What to do =>
Copy out the material from the line with "position [359, 848]" up to and including the line with "announced is located". Leave the pictures out.
## Begin Dataset rows
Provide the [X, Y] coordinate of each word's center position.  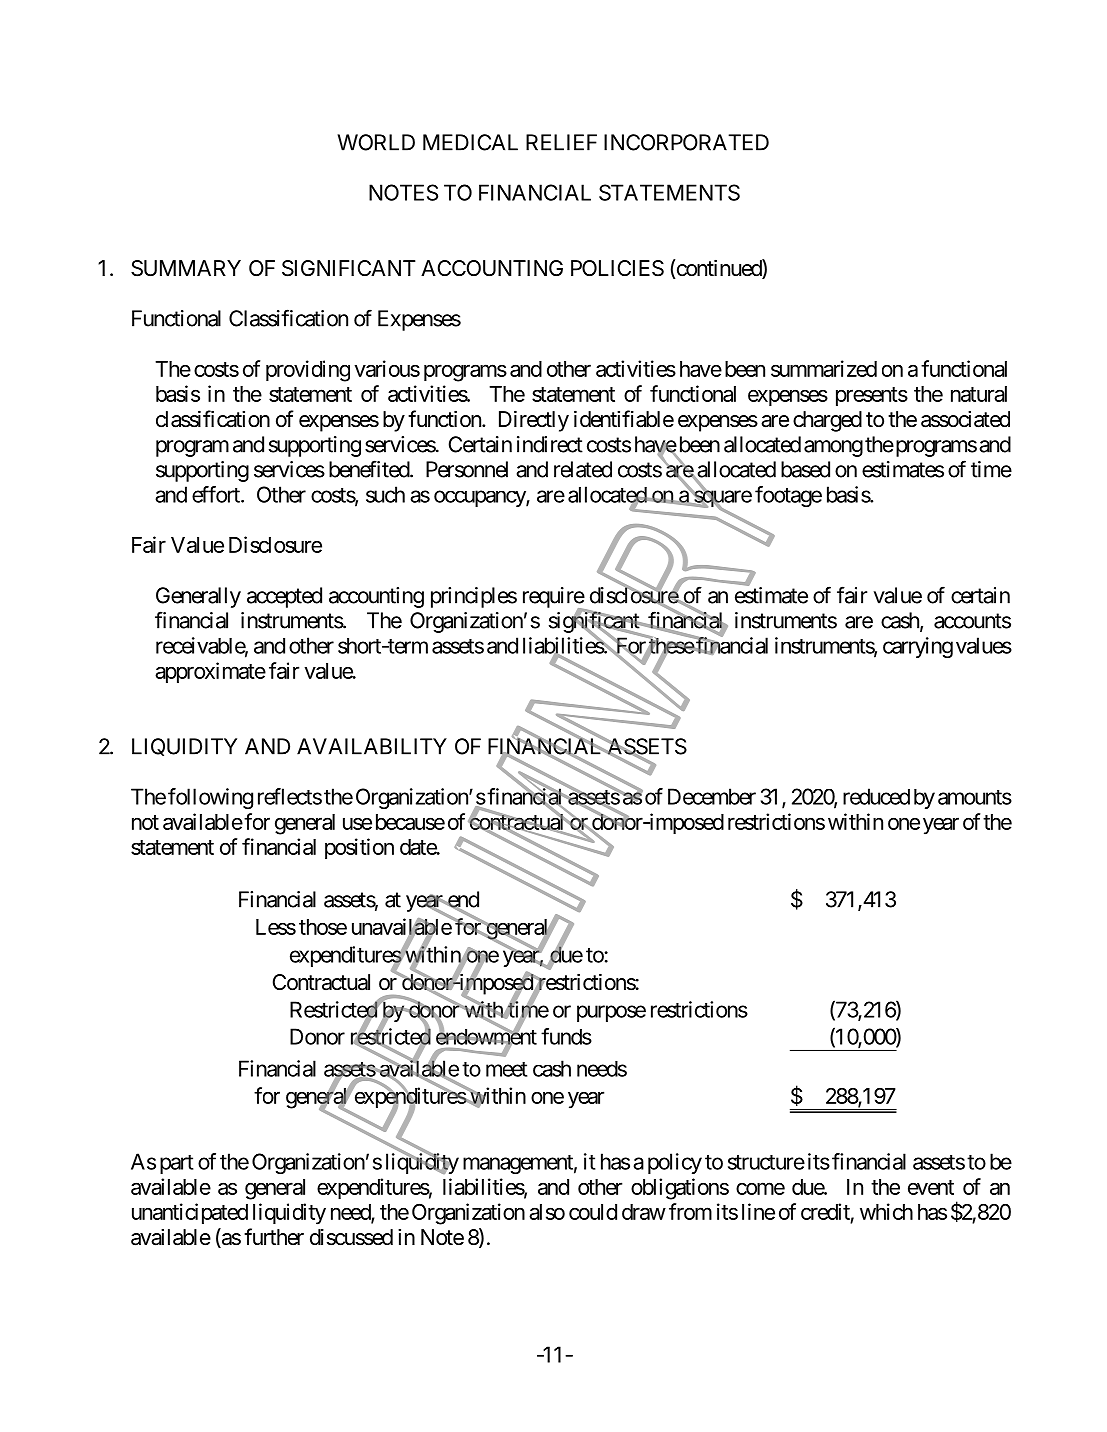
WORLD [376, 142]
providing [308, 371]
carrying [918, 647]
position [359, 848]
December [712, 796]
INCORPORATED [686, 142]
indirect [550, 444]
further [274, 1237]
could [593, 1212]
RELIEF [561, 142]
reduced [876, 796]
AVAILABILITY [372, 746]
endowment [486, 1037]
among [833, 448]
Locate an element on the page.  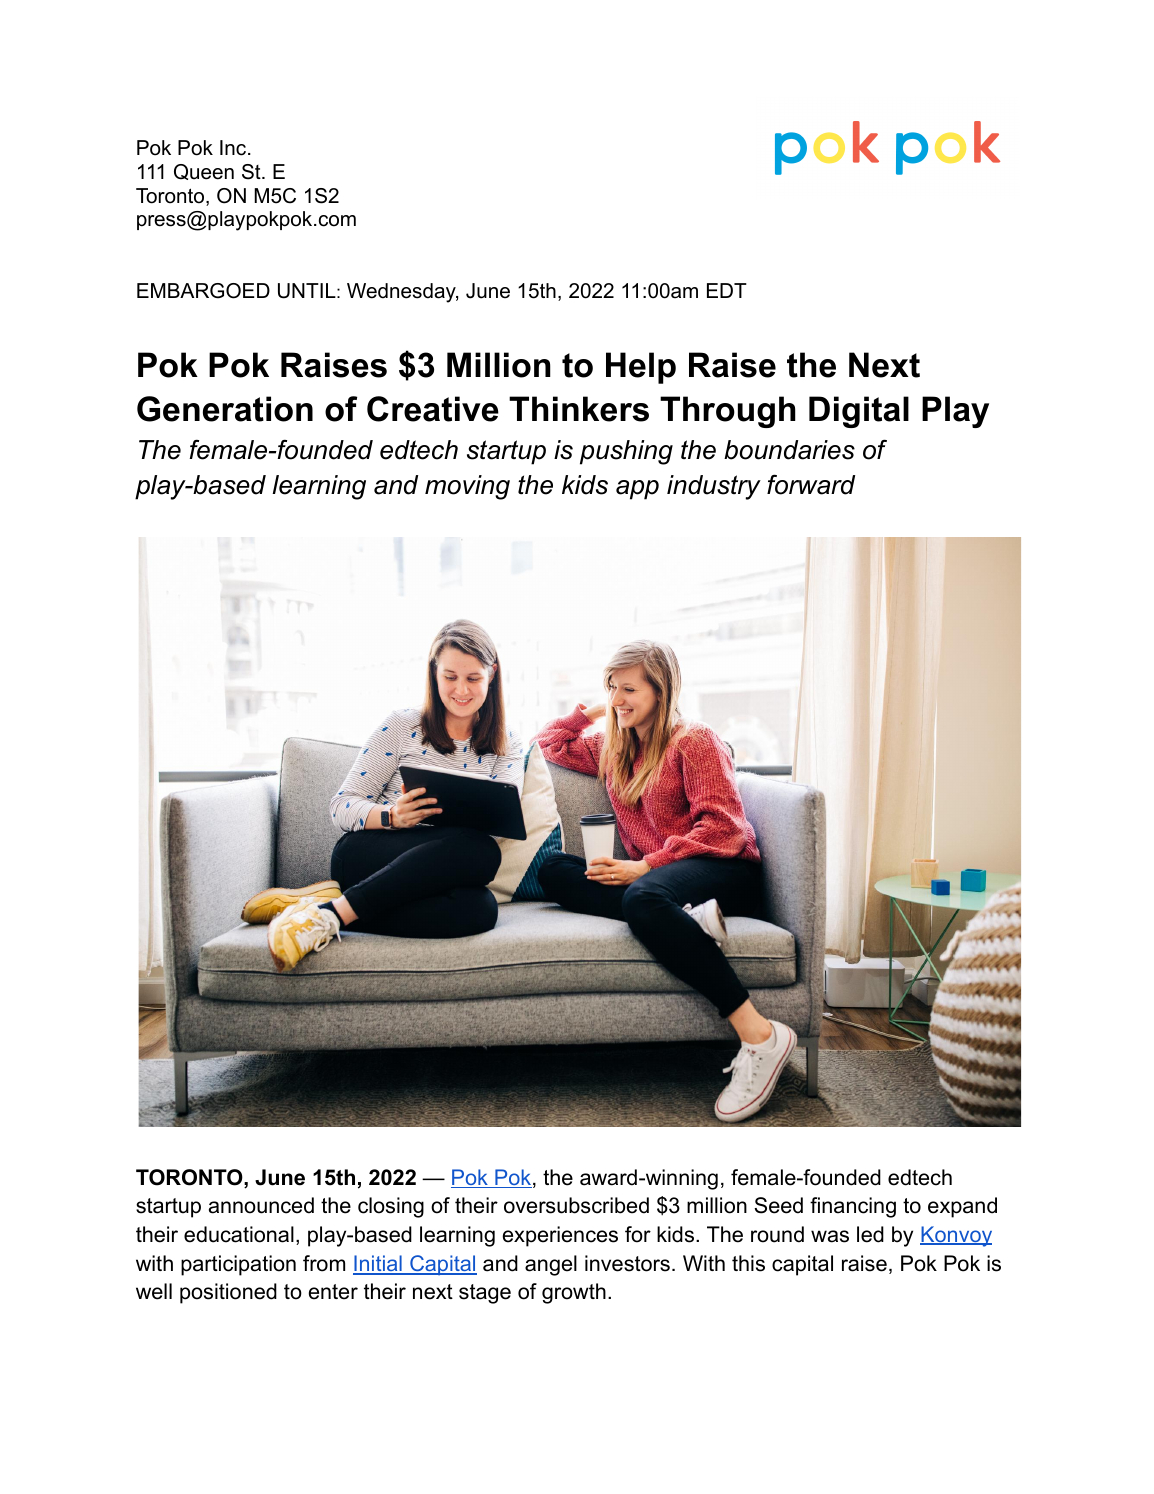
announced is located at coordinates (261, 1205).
## End Dataset rows
## Begin Dataset rows
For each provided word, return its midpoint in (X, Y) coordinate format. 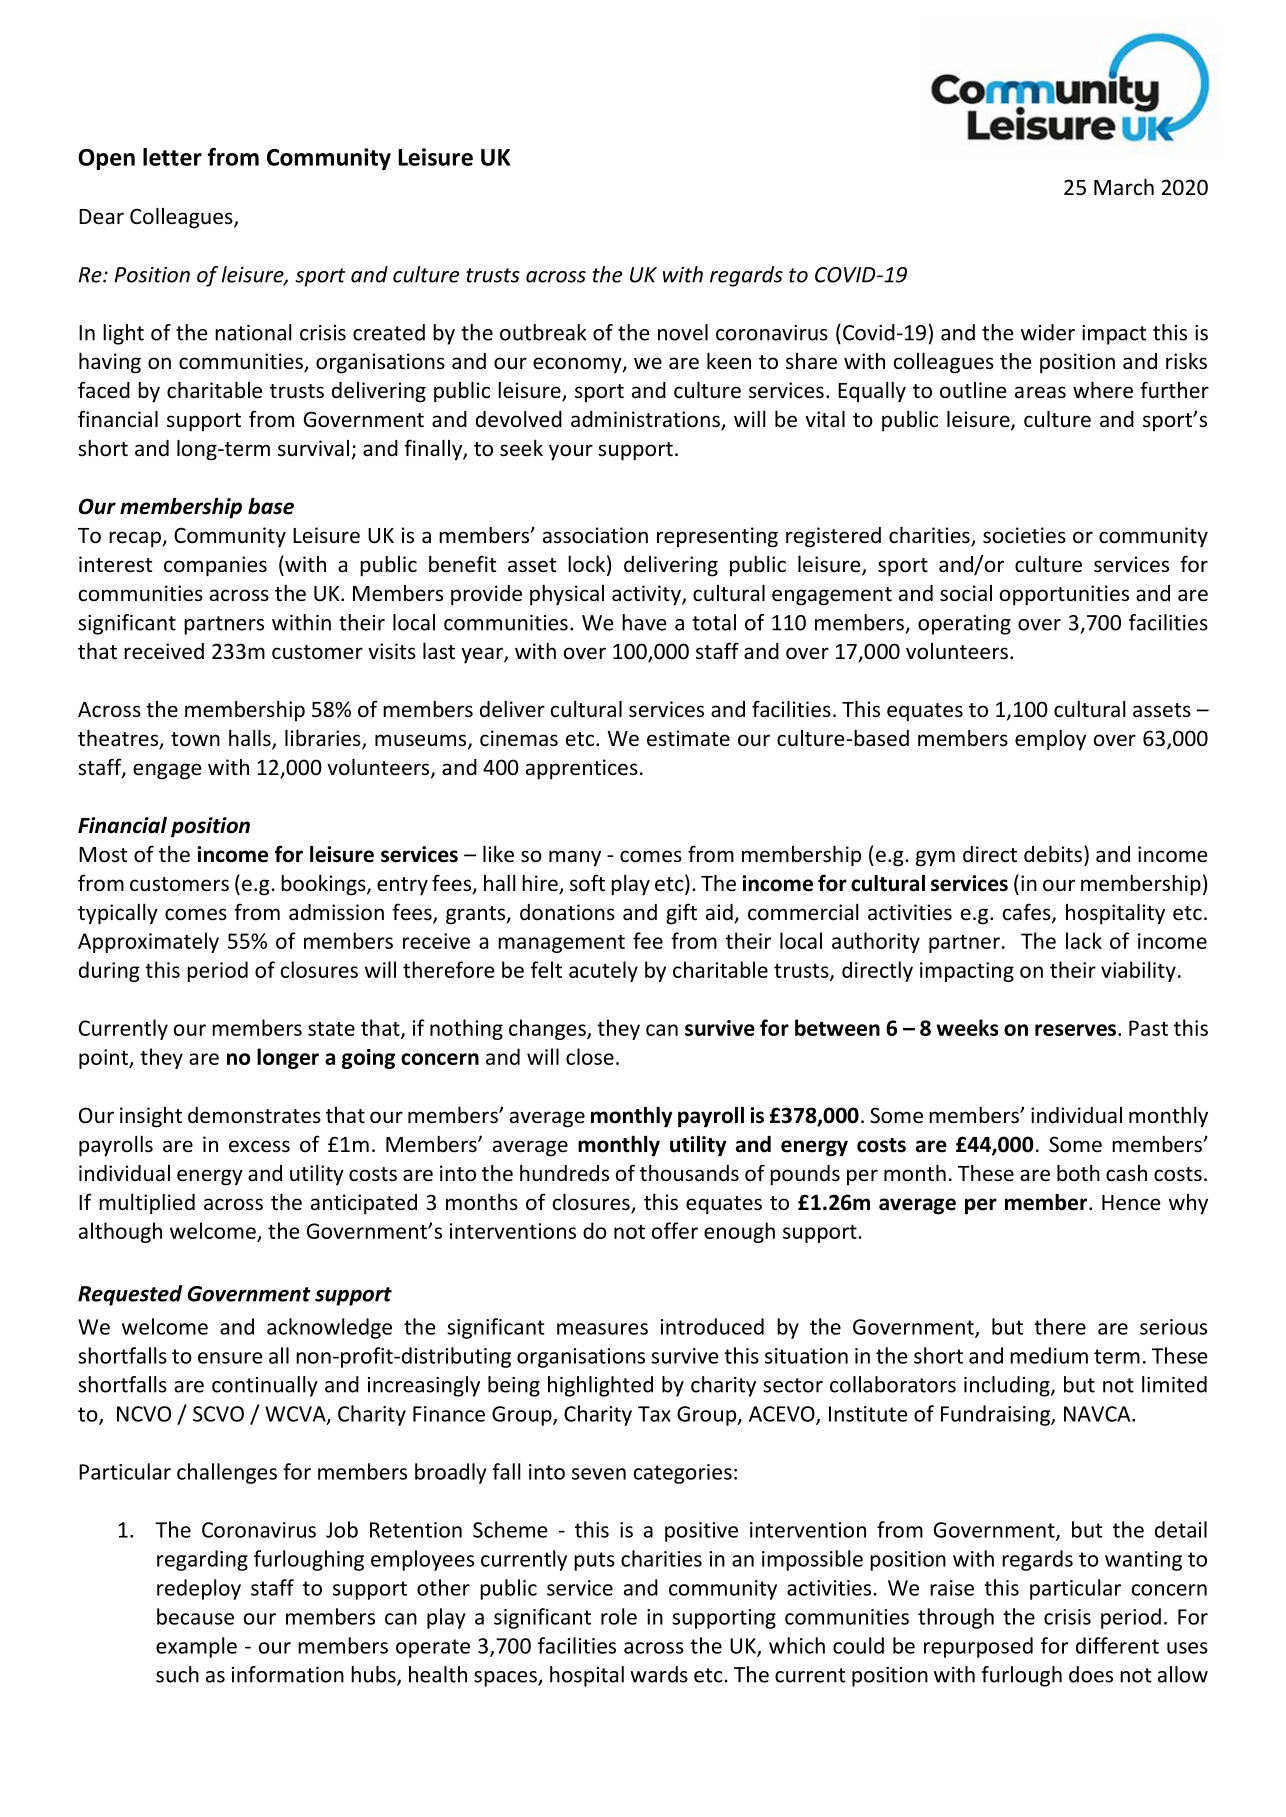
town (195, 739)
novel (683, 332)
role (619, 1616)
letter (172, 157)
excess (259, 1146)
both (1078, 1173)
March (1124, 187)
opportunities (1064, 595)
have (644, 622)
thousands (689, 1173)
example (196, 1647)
## End Dataset rows
Solution for this problem =>
position [359, 848]
December [712, 796]
INCORPORATED [686, 142]
indirect [550, 444]
further [274, 1237]
could [593, 1212]
RELIEF [561, 142]
reduced [876, 796]
AVAILABILITY [372, 746]
endowment [486, 1037]
among [833, 448]
Locate an element on the page.  
announced is located at coordinates (261, 1205).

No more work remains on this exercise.